第47話 帰りの飛行船で

「お嬢ちゃんは無茶ばっかするな」


「あたしらの心臓がいくつあっても足りないよ」


 カウマンとマキロンは心臓のあたりを押さえながら互いに呟いた。一方デルイとジョセフは少々ズレた視点で言い合いをしている。


「ソラノちゃん、仲のいい男がいたんだな……夜通し語り合うほどの仲だなんて俺はショックだ」


「ジョセフ君、ちゃんと話聞いてた? カウマンさんの息子だって言ってたじゃん。もう四十くらいになるおっさんだよ」


「ソラノちゃんはおっさんが好みなのか。ノブ爺とも仲良いしな……俺にはわからない話で盛り上がってるとこ、よく見かけるし」


「ありゃ向こうの世界の話だよ」

 

 どんどん落ち込むジョセフにノブ爺自らツッコミを入れた。デルイも鼻で笑っている。


「そんな訳ねーだろ。ソラノちゃんの相手は俺だけだ」


「お前みたいなチャラチャラした奴、相手にされるわけないだろ! ってか遊び半分で手を出すなよ!」


「遊び半分の子に魔法石の嵌ったアクセサリー渡さないよ」

 

「いいなあソラノ、私もイケメン二人に取り合われたい!」


 バチバチと言い合うデルイとジョセフに、アーニャが心底羨ましそうな顔をする。そんな時。ソラノがみんなの前まで帰ってきた。


「やりました。譲歩案をもぎ取ってきました」


「ソラノってばすごいわね! あの部門長相手にここまで言い合えるなんて、只者じゃないわ!」


「でも大丈夫かい? プレゼンだなんて……アタシらで何か役に立てることはあるかい?」


「とりあえずバッシさんと話をしないと……もう帰りましょう。早く通信石で現状を伝えないと」


「ソラノちゃん、あんな無茶苦茶しなくても俺に言ってくれればエアノーラさんくらい言いくるめられたのに」


 デルイが心配そうな顔で言ってくる。何気なく肩まで抱いていた。ソラノはキョトンとした顔でデルイに問いかけた。

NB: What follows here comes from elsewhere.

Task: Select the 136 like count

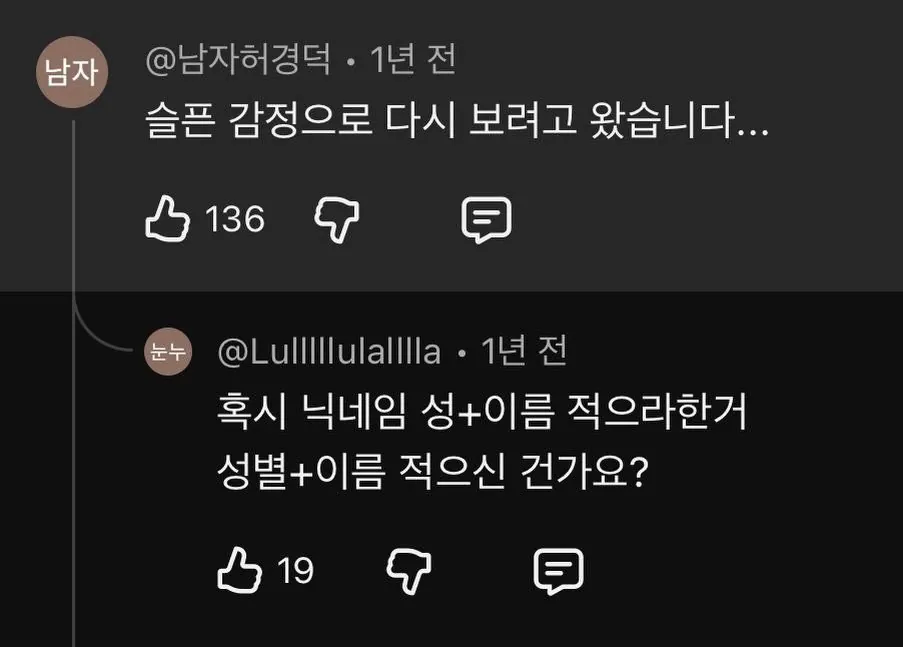Action: [x=235, y=220]
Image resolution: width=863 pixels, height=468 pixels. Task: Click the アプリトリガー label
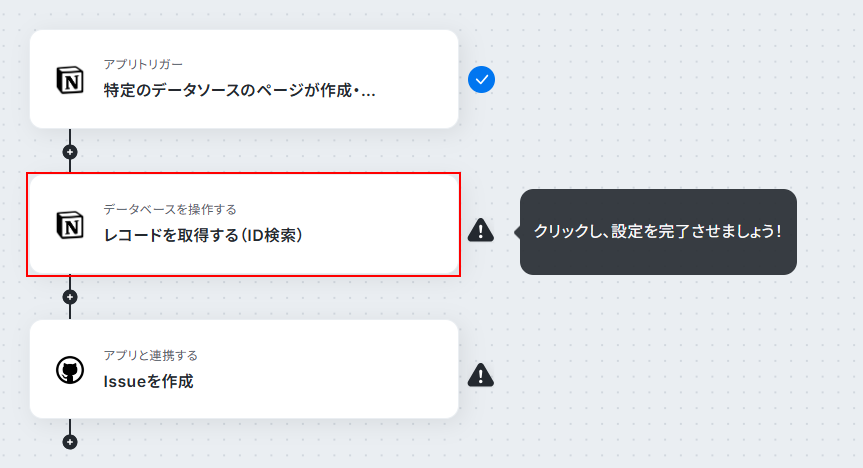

「デルイさん、商業部門に顔が効くんですか? どうやって言いくるめるんでしょう」


「一回食事でもすれば、なんとなくその場の雰囲気で丸め込められるよ」


 大した自信だが、その意味はソラノには正しく伝わっていない。


「そんな迷惑かけられません。それにこれは……お店の問題です。お店の問題は、店にいる人たちで解決するべきです」


「あ、そう? 相変わらず頼もしいね」


「じゃあそういうことなので。私たちは次の飛行船に乗って帰ります」


 エアノーラが乗った飛行船はとっくに飛び立ってしまっている。次を待ち、さっさと帰らなければ。


「いや、俺たちも帰りだから一緒に帰るよ」


「俺だって帰るよ!」


「私もよ!」


 結局ワイワイ言い合う外野とともに、全員で帰ることになった。船内の丸々一角を陣取って雑談をしながら帰宅の途につく。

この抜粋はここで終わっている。